DESCRIPTION OF THE TASK:
Every record below is to be copied exactly, with its images omitted.

Stored data:
[Start of section]

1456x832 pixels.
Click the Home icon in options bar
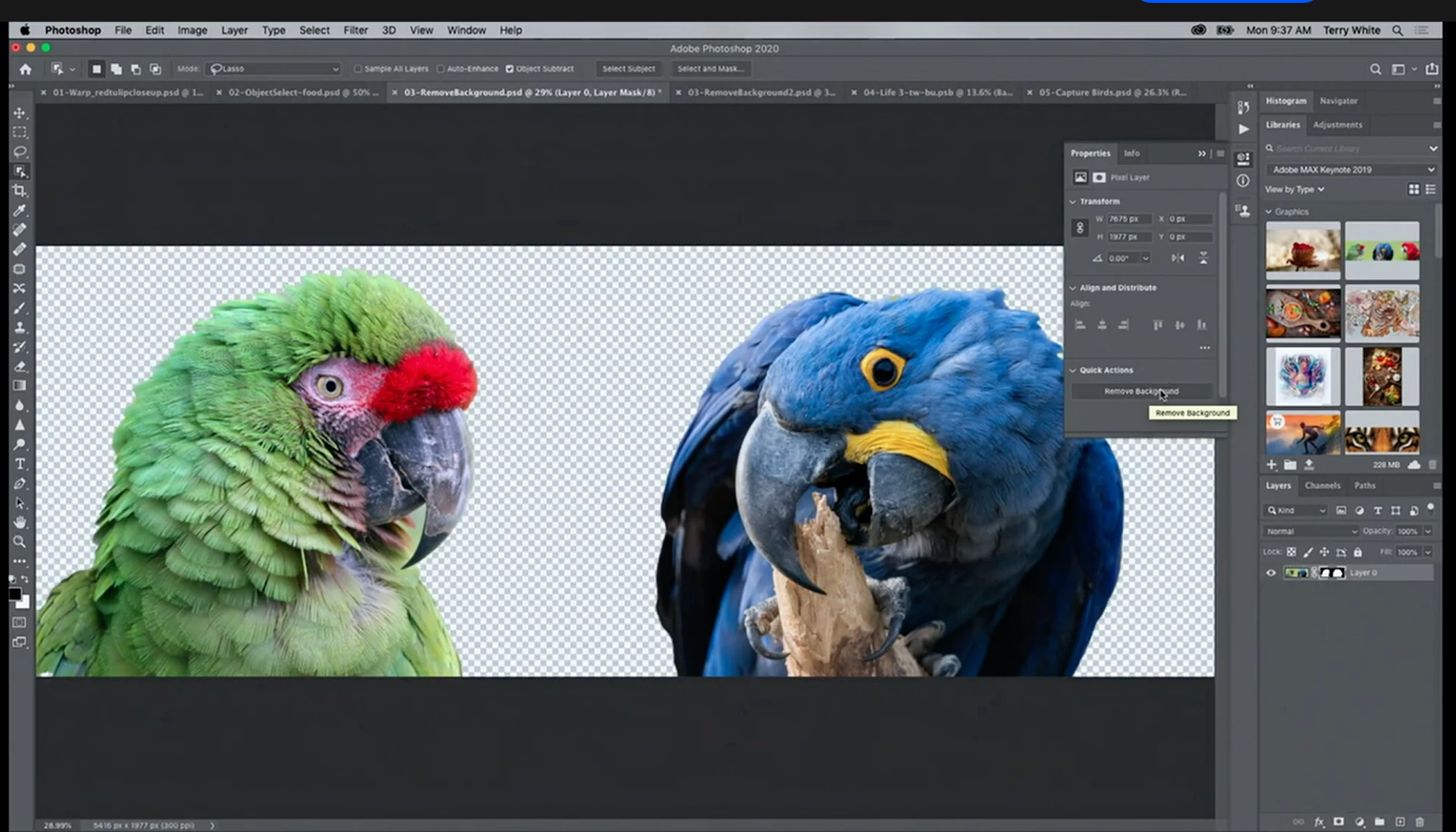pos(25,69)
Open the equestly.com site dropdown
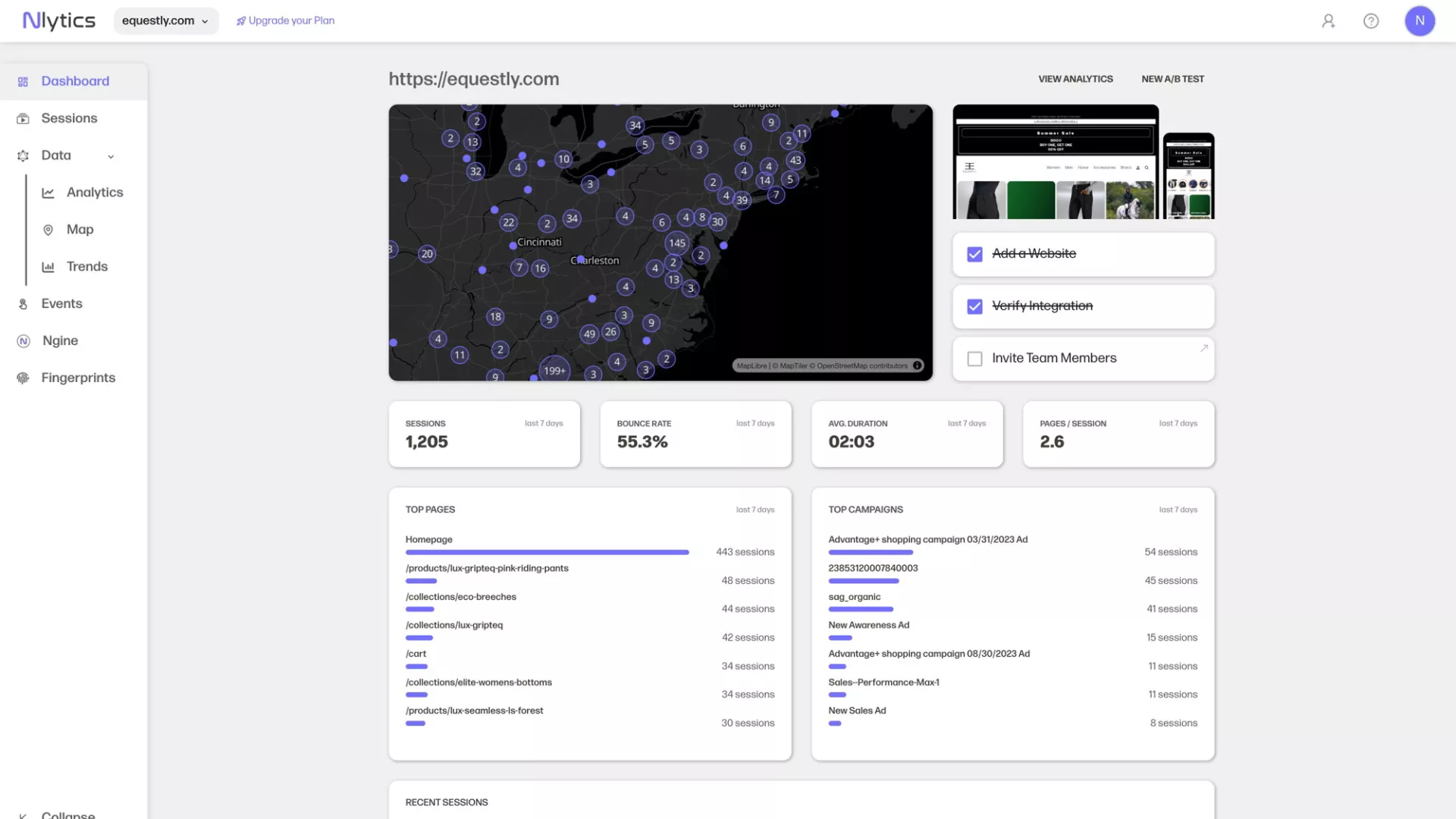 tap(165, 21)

[End of section]

FINAL ANSWER:
1456x832 pixels.
Click the Home icon in options bar
pos(25,69)
Open the equestly.com site dropdown
 tap(165, 21)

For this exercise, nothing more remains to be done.